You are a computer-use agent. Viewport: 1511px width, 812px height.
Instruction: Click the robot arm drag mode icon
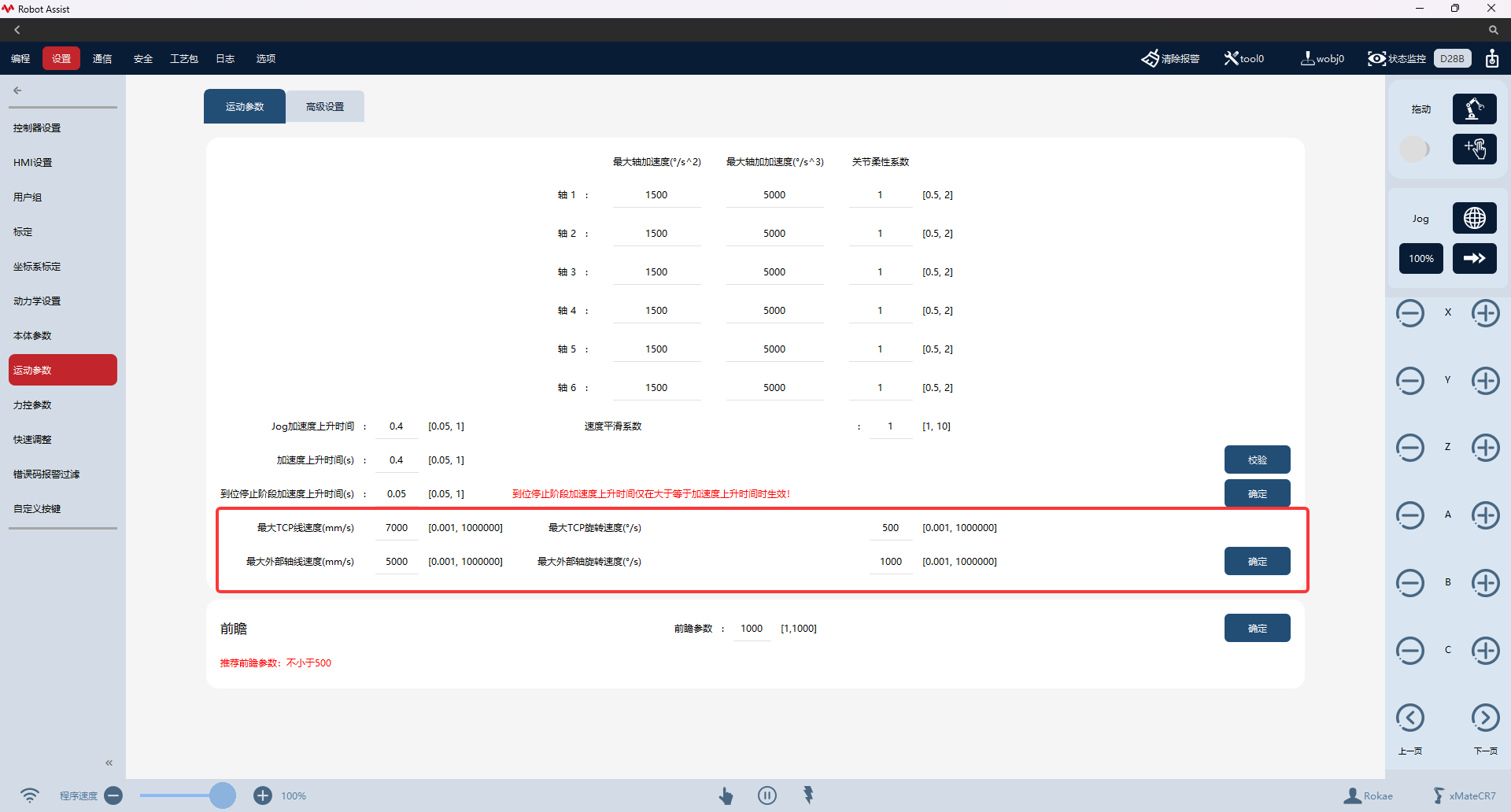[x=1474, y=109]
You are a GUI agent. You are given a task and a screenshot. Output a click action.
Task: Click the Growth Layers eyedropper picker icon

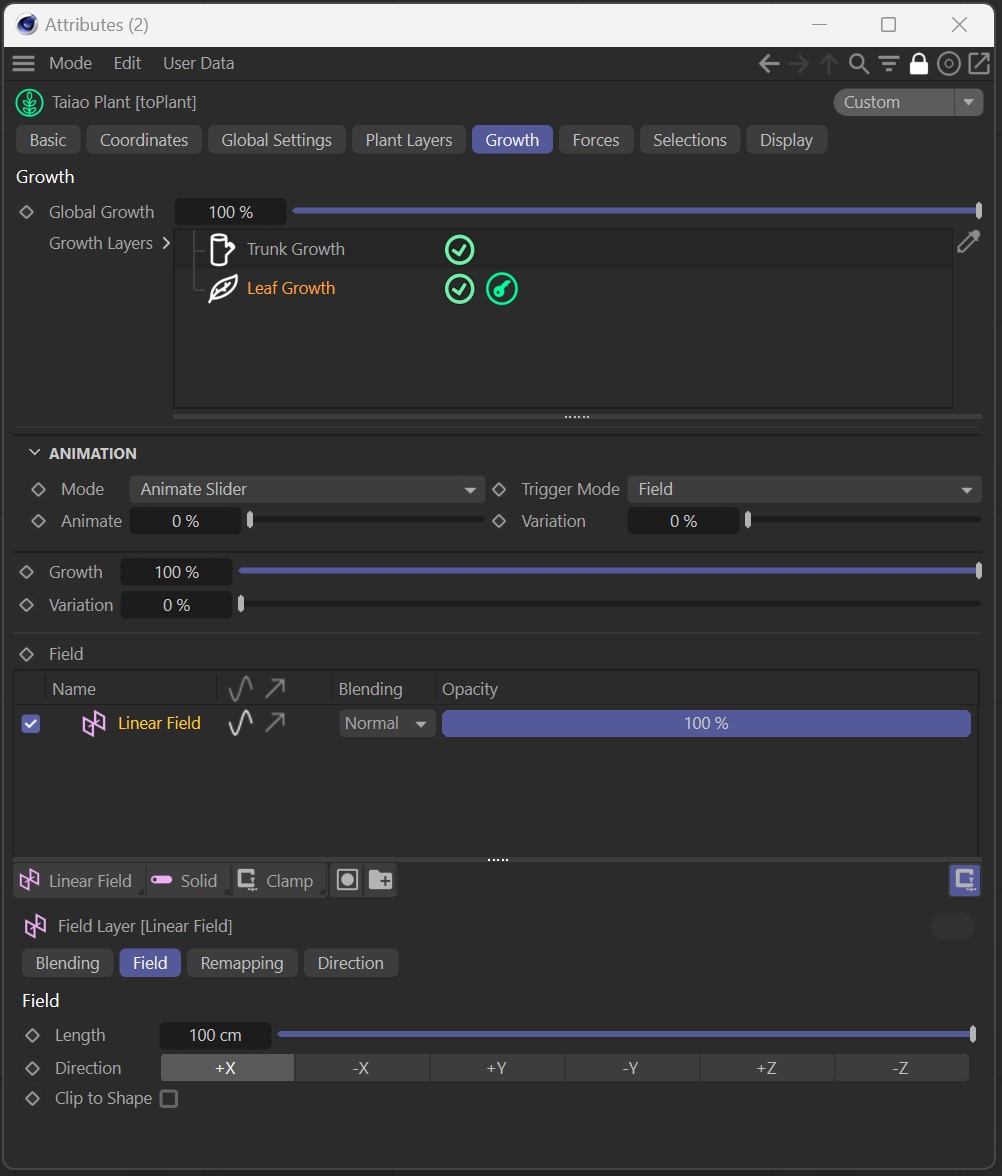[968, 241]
○ ○ ○ ○ ○ ○ ○
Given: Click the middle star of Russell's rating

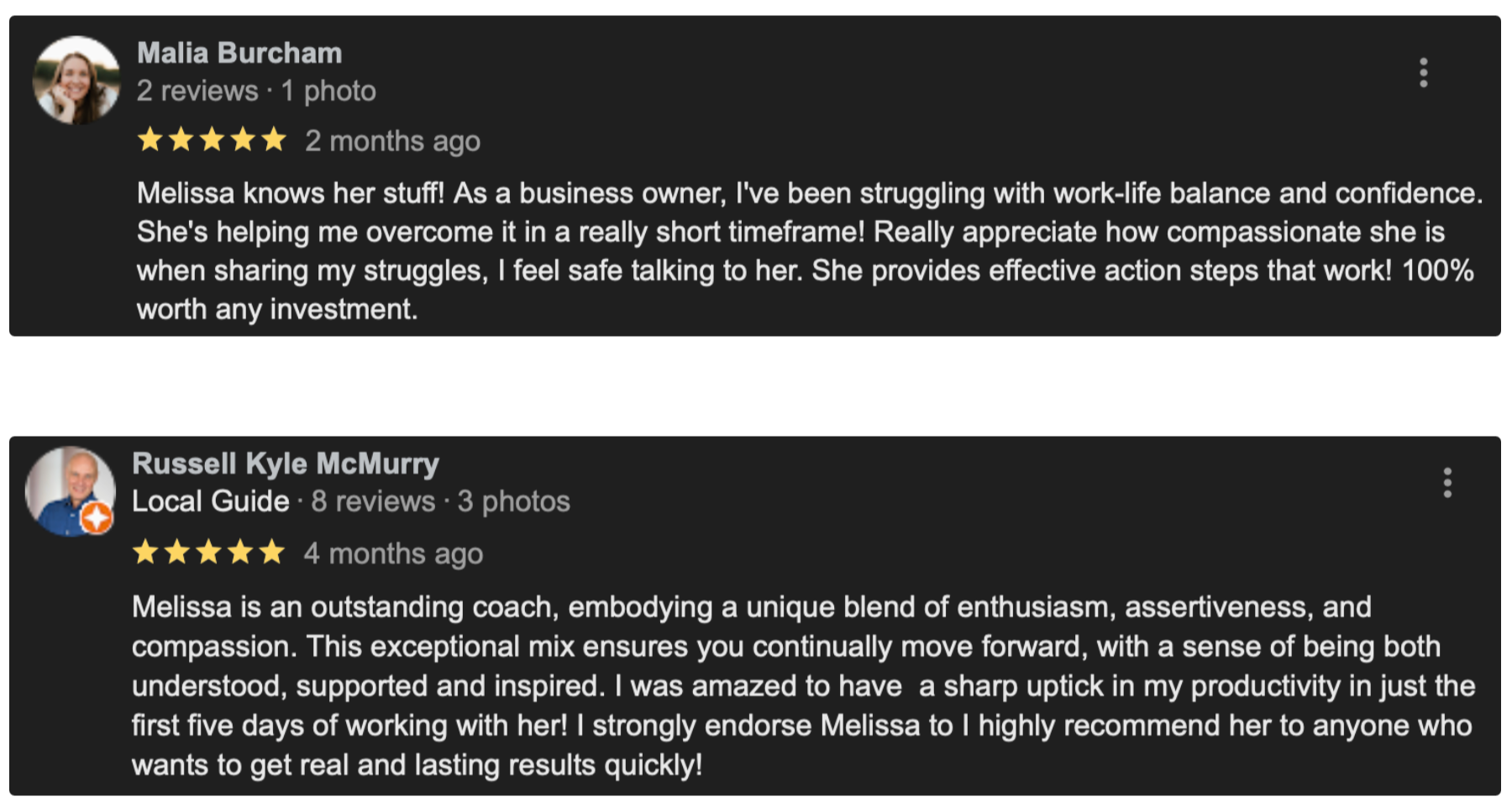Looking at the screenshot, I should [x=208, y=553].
○ ○ ○ ○ ○ ○ ○
Every line in the data that holds the string "agent" should be returned.

# Solution:
You are a computer-use agent. Viewport: 1511px width, 812px height.
You are a GUI agent. You are given a task and a screenshot. Output a click action.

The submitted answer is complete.